Farmers don't "own" their tractors, and John Deere is trying to force them into expensive repairs that farmers typically would do themselves to avoid downtime at critical times of the year, like planting and harvest.
It's like Apple got into the farm implement business except way worse!
Unbelievable Deere sells their ungodly priced equipment as such, if they want to hold such a power over buyers than they should only lease/rent equipment. If you buy something it's yours, you bought it and can do with it what you like.
Get over yourselves guys. Shit, most farmers I've known are gear heads and have seriously built muscle cars or pickups.
I like open designs anyone can work with
however look in to "right to repair", sometimes they're trying to create regulations to force businesses to make products a certain way
instead people should openly build good designs, create and support those businesses, then the businesses with nonrepairable designs can be defeated voluntarily without relying on the government
Yeah but considering JD, what they are doing is nefarious. Owners void their warranties if caught doing any kind of major repair work to their equipment.
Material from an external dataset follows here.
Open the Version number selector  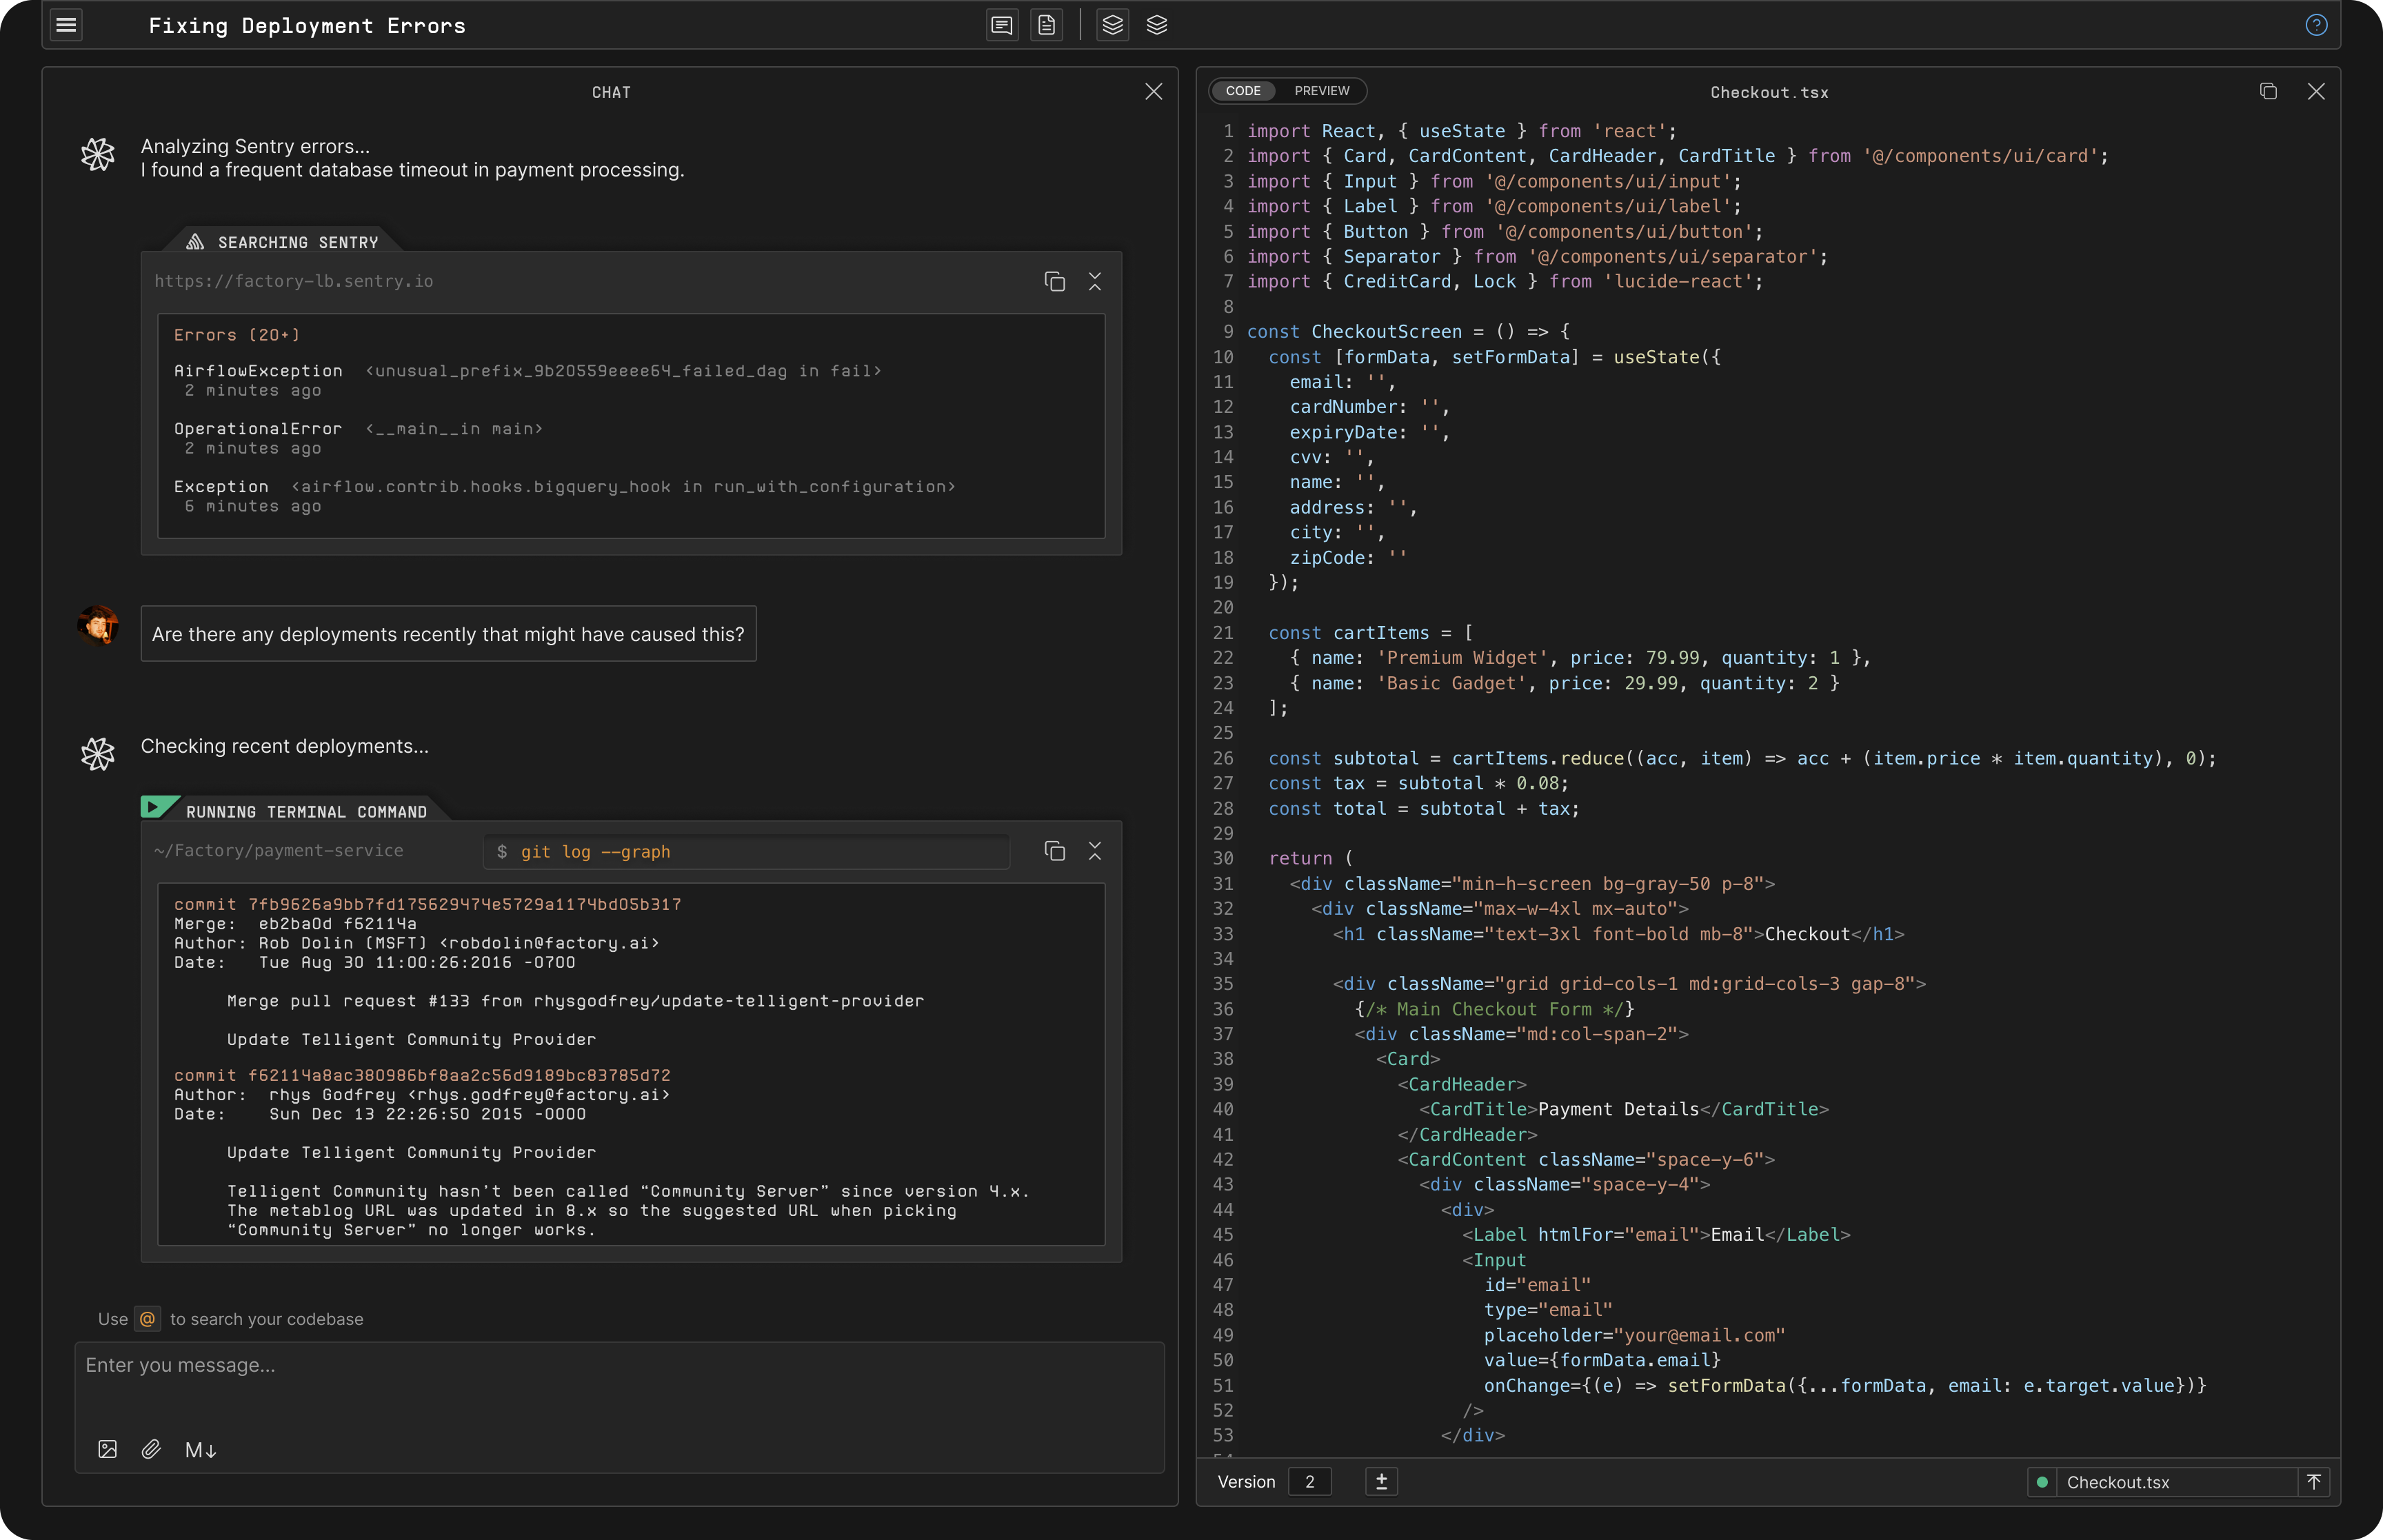click(1309, 1482)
right so we need to start other companies and support them
JD shouldn't get the business as they've shown they're not a good company
Agreed and absolutely correct.
This is old news though. Farmers been talking about JD strangling them by the short hairs with warranty nullification for well over a decade now.
The fine print when you buy a new JD implement figuratively says "XXX,XXX runtime/hr powertrain warranty..... But, if we discover you've done so much as any repair work then your warranty is voided and licensed JD retailers cannot sell you parts".
So basically, they are forcing all new owners of their implements to be slaves to the "dealership" for any and all repair work. It's nothing more than a huge money grab. The secondary side effects are what they are. Desirable to JD? Perhaps. Desirable in the grand scheme of all things controlled by wicked corporate interests and oversight? Sure. But the bottom line is always $$$.
We must reclaim our independence and autonomy at all levels
This is important. Needs to be for everyone...
This is with everything. Cars and computers especially. If I can't put linux or BSD on my computer without breaking the warranty, F you. If I can't wrote my own software to solve problems specific to my needs, F you. If I can't replace parts in my computer, game console, car, home appliance, etc, F you!
Good Shit
Louis Rossman is doing good work pushing for that.
https://www.wired.com/story/john-deere-tractor-jailbreak-defcon-2022/
https://securityledger.com/2021/04/deere-john-researcher-warns-ag-giants-site-provides-a-map-to-customers-equipment/
The researcher known as “Sick Codes” (@sickcodes) published two advisories on Thursday warning about the flaws in the myjohndeere.com web site and the John Deere Operations Center web site and mobile applications. In a conversation with Security Ledger, the researcher said that a he was able to use VINs (vehicle identification numbers) taken from a farm equipment auction site to identify the name and physical address of the owner. Furthermore, a flaw in the myjohndeere.com website could allow an unauthenticated user to carry out automated attacks against the site, possibly revealing all the user accounts for that site.
How we hacked John Deere, Case Industrial and simulated an attack on the GLOBAL food supply chain.
14:33 https://twitter.com/sickcodes/status/1424522759053340677
I wonder if they like support inquiries.
And subscription services on vehicles. What the actual fuck are we doing to ourselves?